I occupied myself with setting up the receiver and recording equipment. At a flick of the switch, the awkward silence had been replaced with the sound of Russian conversation.
‘I thought you said you didn’t have any listening devices set up?’ remarked O’Dale, folding his paper and leaning forward in his chair to listen. He sighed, rubbing at his temples. ‘Hang on… oh yes, that little man took them in with him.’ He looked up at me. ‘How do you work with him? He’s so easy to forget.’
‘I think I’ve built up some kind of receptiveness,’ I admitted. ‘I know him so well now that I can always hold his presence in mind. Isn’t that always the way? Once you’ve really noticed something you see it all the time?’
‘Like red cars.’
‘Sorry?’
‘You notice there are a lot of red cars on the roads, then you can’t stop seeing them. Everywhere you look, red cars.’
‘Yes, selective attention. The brain is assaulted with information all the time. Once it decides to fixate on one particular thing it seems to find it everywhere. It’s the same root cause as coincidence: you don’t notice how many times coincidences don’t happen, just when they do.’
I was listening to the Russian conversation. Krishnin was sharing the house with at least one other man.
‘We need to find out who that is,’ I said to O’Dale. ‘If you get the chance to photograph him going in or out, we can try to pin him down.’
‘I know my job, lad,’ O’Dale replied. ‘My Russian may be a bit rusty, but it’s serviceable. Though I may miss the finer detail.’

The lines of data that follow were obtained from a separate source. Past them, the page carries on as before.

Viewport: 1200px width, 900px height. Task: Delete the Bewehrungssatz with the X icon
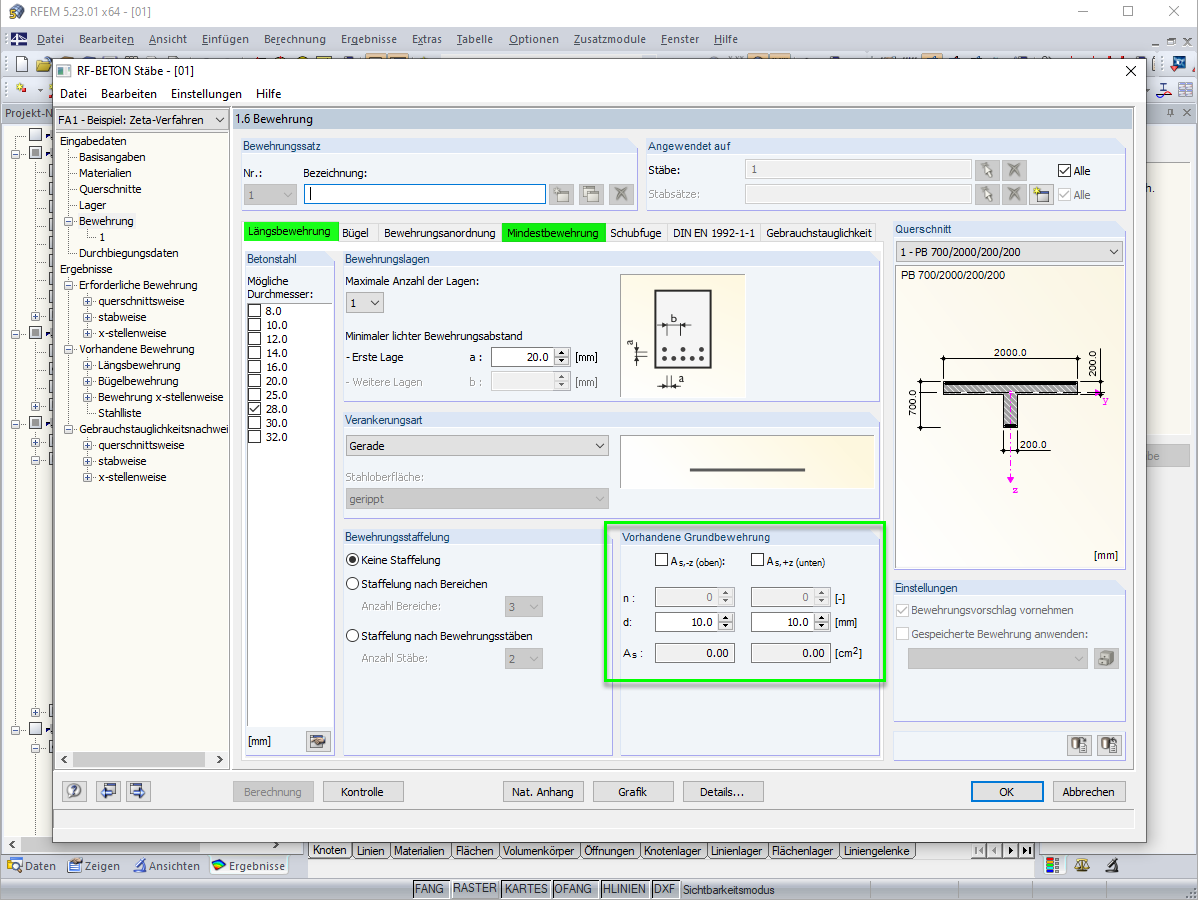tap(620, 193)
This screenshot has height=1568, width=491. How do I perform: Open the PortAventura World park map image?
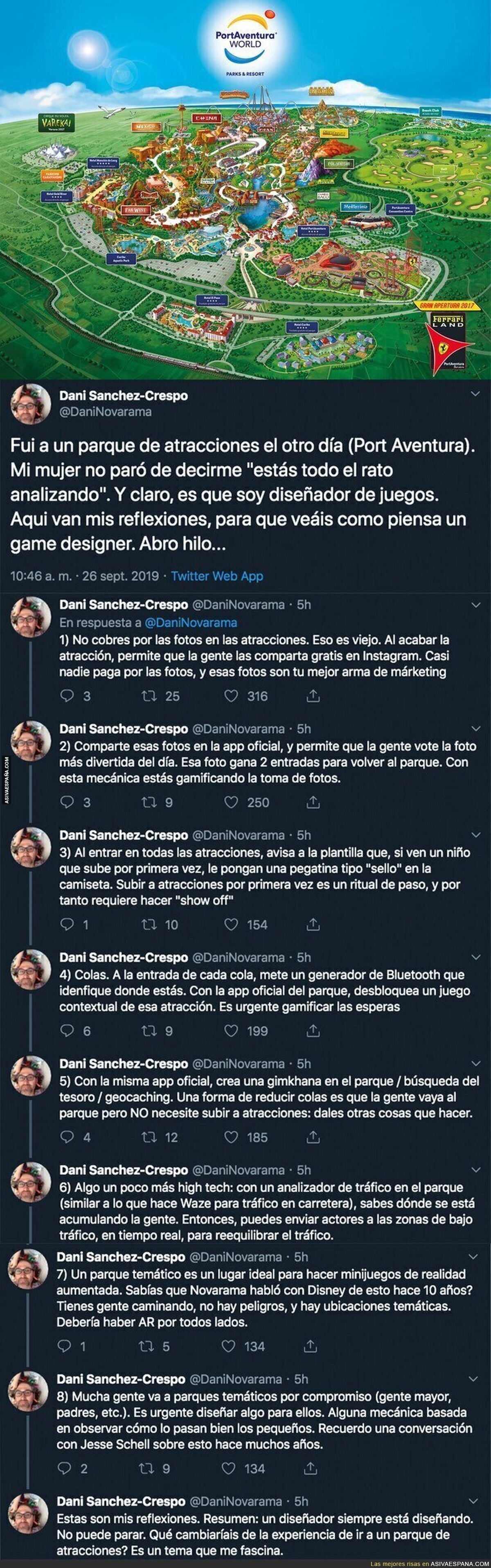pos(245,190)
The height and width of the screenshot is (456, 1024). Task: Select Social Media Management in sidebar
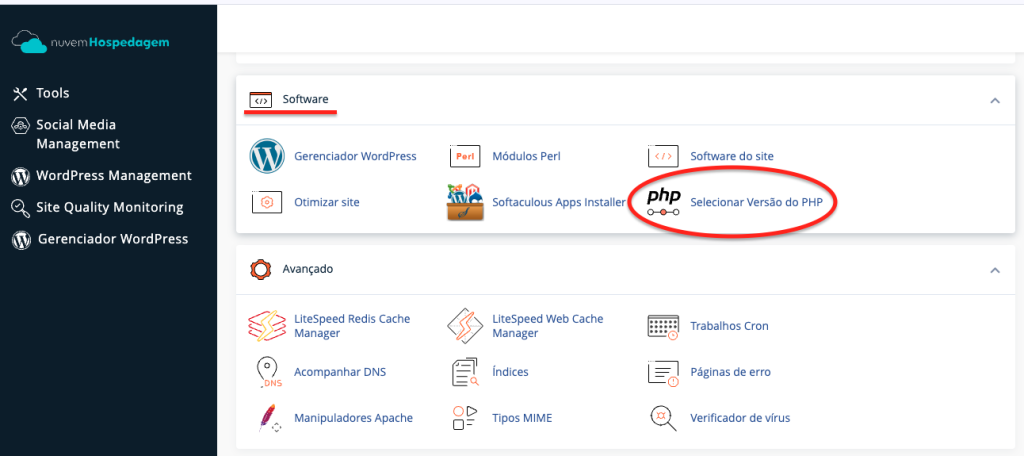click(x=76, y=134)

‘Don’t worry, I can review the recordings. At the moment they’re just talking about who was at the door. The man we don’t know is of the opinion it’s local kids playing, Krishnin is too paranoid to believe it.’

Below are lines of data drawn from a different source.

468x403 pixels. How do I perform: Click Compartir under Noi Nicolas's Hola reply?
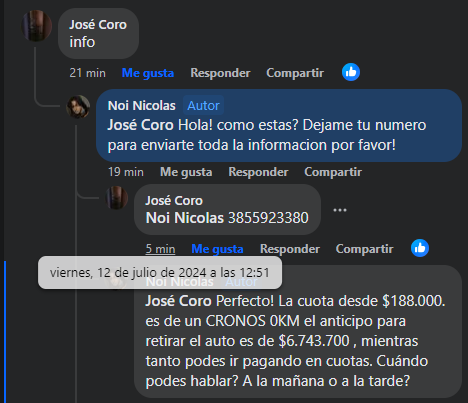[333, 172]
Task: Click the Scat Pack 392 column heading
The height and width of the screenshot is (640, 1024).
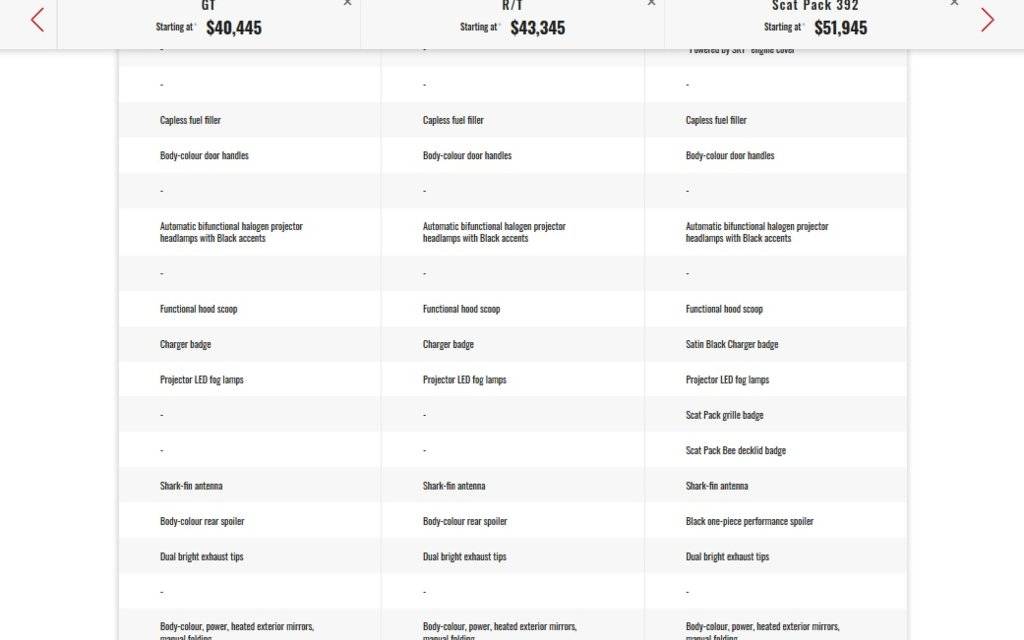Action: click(x=815, y=6)
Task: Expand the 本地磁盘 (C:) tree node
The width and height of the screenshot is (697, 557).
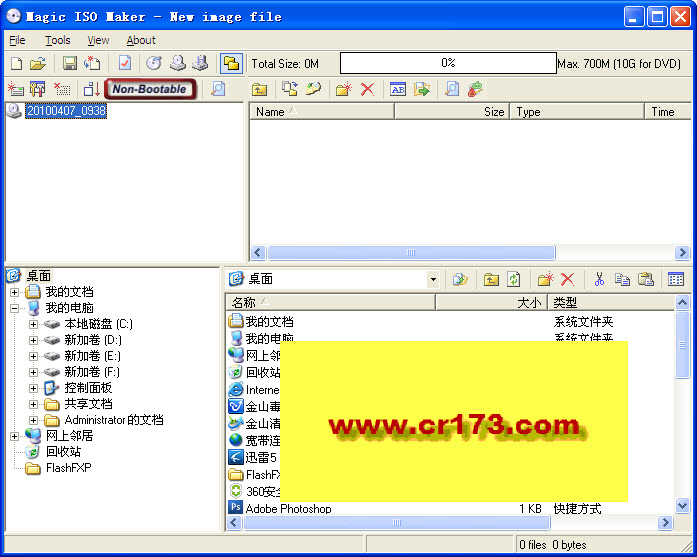Action: (x=33, y=324)
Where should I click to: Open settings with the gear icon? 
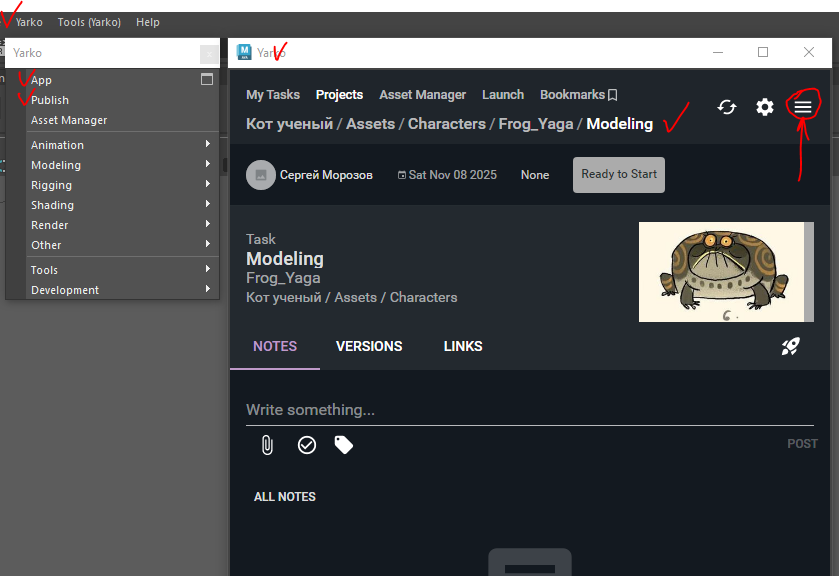click(765, 107)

‘Sensible. No spy worth his salt would be that easy to fool.’
‘As long as he doesn’t notice Cyril we’ll be fine.’
‘But if they end up looking right at him…’
‘He has to avoid their eyeline. I tell you it’s fine – he knows his job.’

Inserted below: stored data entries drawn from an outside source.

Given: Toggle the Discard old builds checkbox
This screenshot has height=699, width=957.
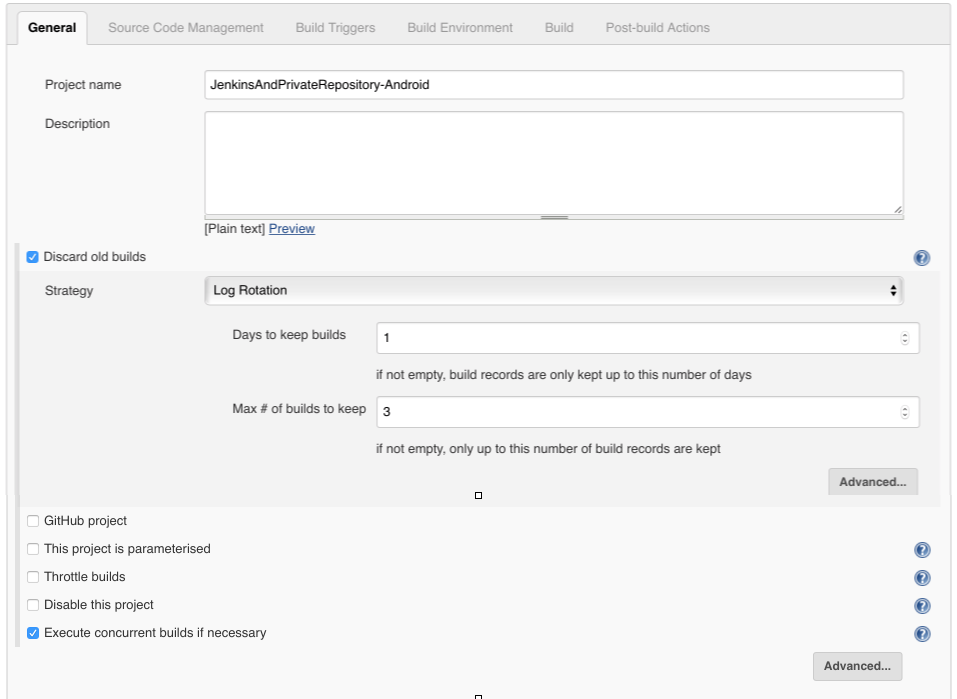Looking at the screenshot, I should (x=33, y=257).
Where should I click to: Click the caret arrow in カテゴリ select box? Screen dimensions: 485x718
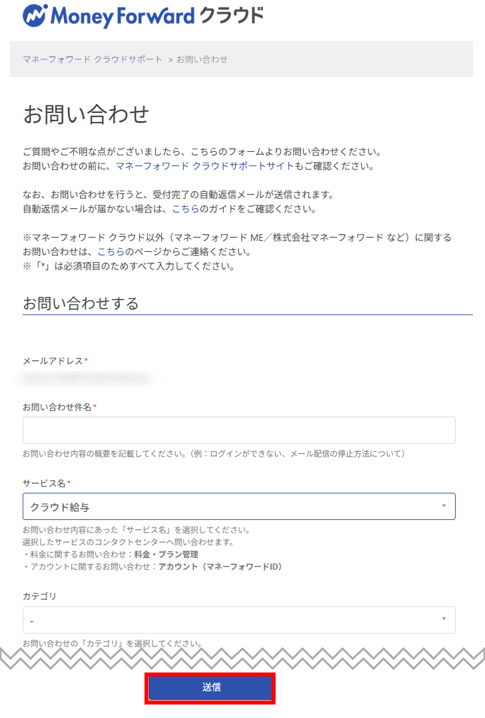coord(443,619)
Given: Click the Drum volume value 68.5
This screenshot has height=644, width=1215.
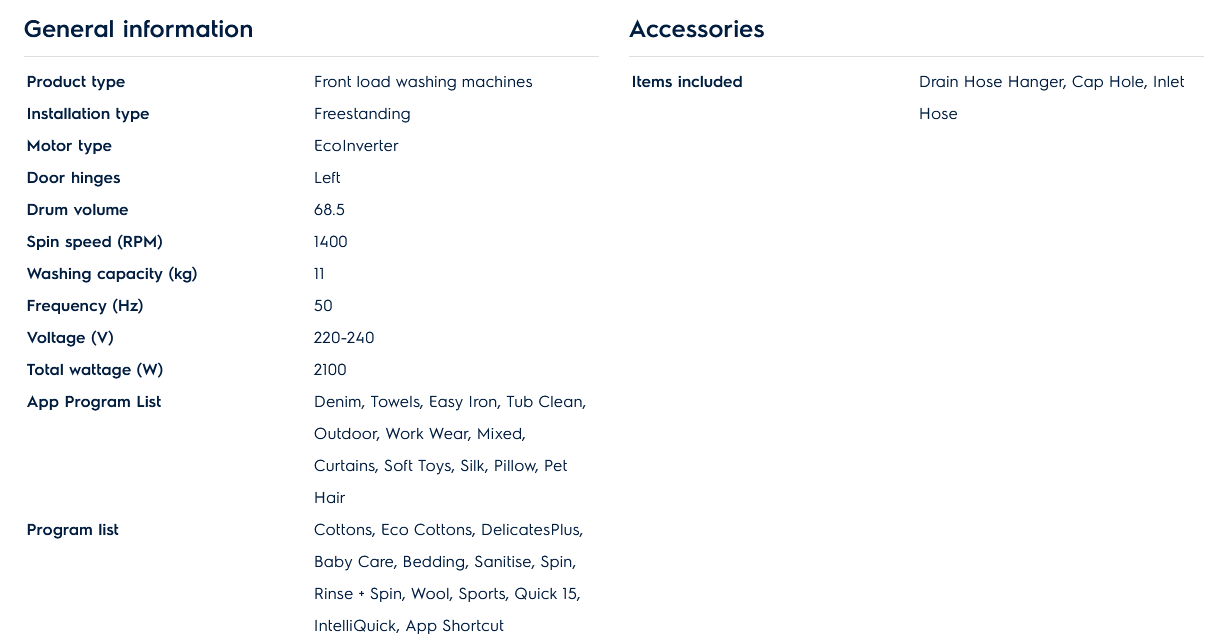Looking at the screenshot, I should click(x=329, y=210).
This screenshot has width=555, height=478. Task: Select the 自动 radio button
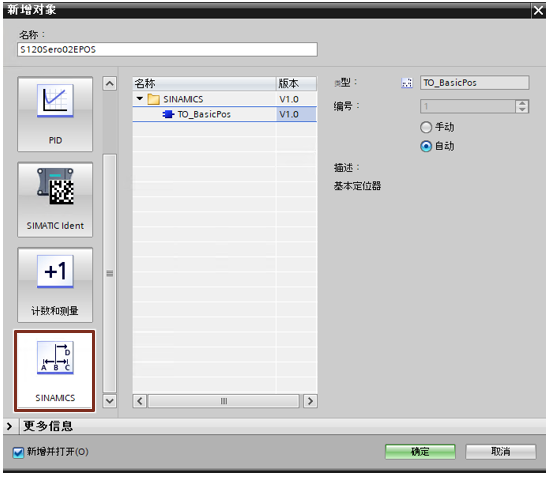coord(426,146)
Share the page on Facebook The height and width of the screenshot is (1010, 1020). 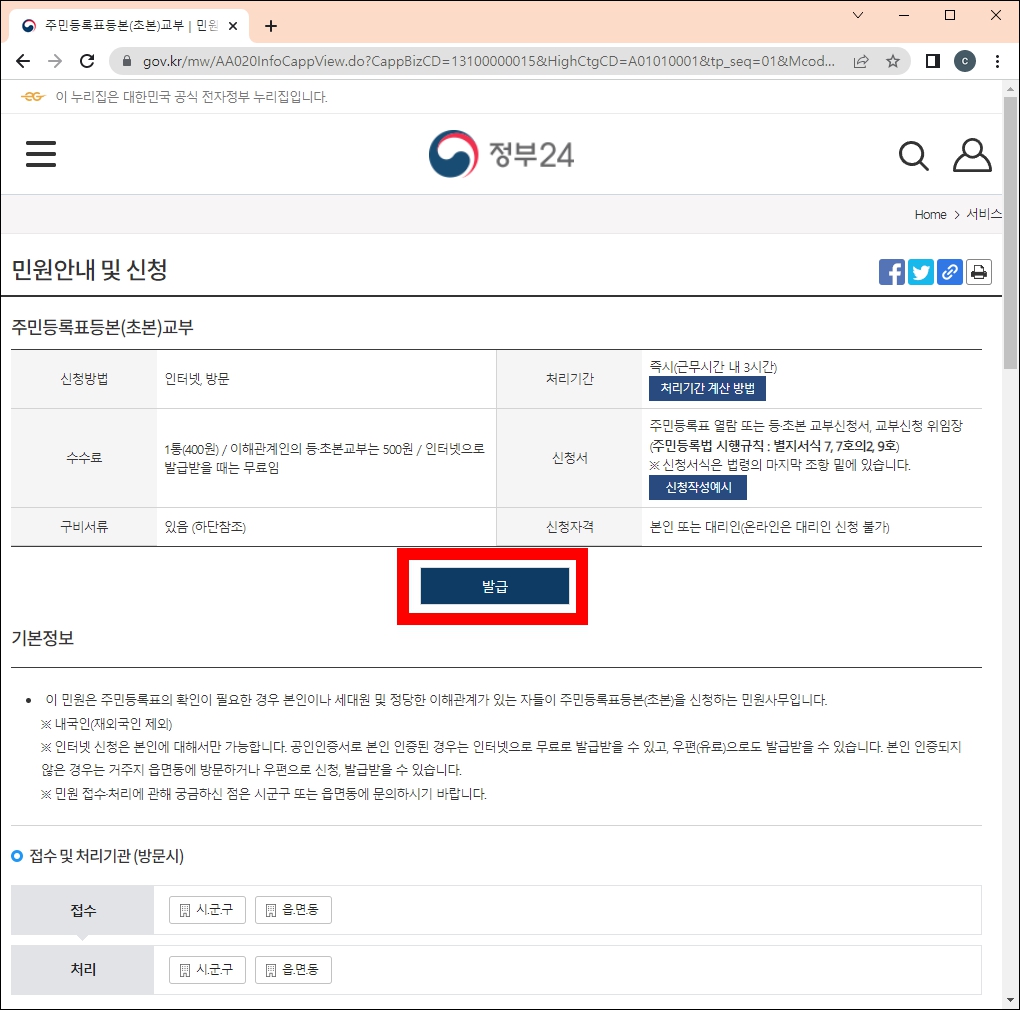pyautogui.click(x=890, y=271)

‘You wouldn’t catch me risking it.’
The conversation was quiet and it was hard to pick up everything. Wherever Cyril had left the microphone it was too far away from the men to provide perfect coverage. That was par for the course and acceptable: Cyril was a compromise who was never going to be able to match the placement and precision of an advance team working an empty house.
The main thrust of the conversation concerned another base of operations at a warehouse. I made a few notes about it, trying to narrow down its location. I didn’t have a great deal to go on: it was on the river, not overlooked, central enough to be practical but hidden enough to be private. Finally, the stranger made reference to Gainsford Street. That suggested Shad Thames. Cyril had changed the game in our favour.
He should have been back with us by now. It was possible he would have to wait before leaving, picking the optimum moment when he could walk out without drawing attention to himself. But the longer he was there, the greater the chance of being exposed.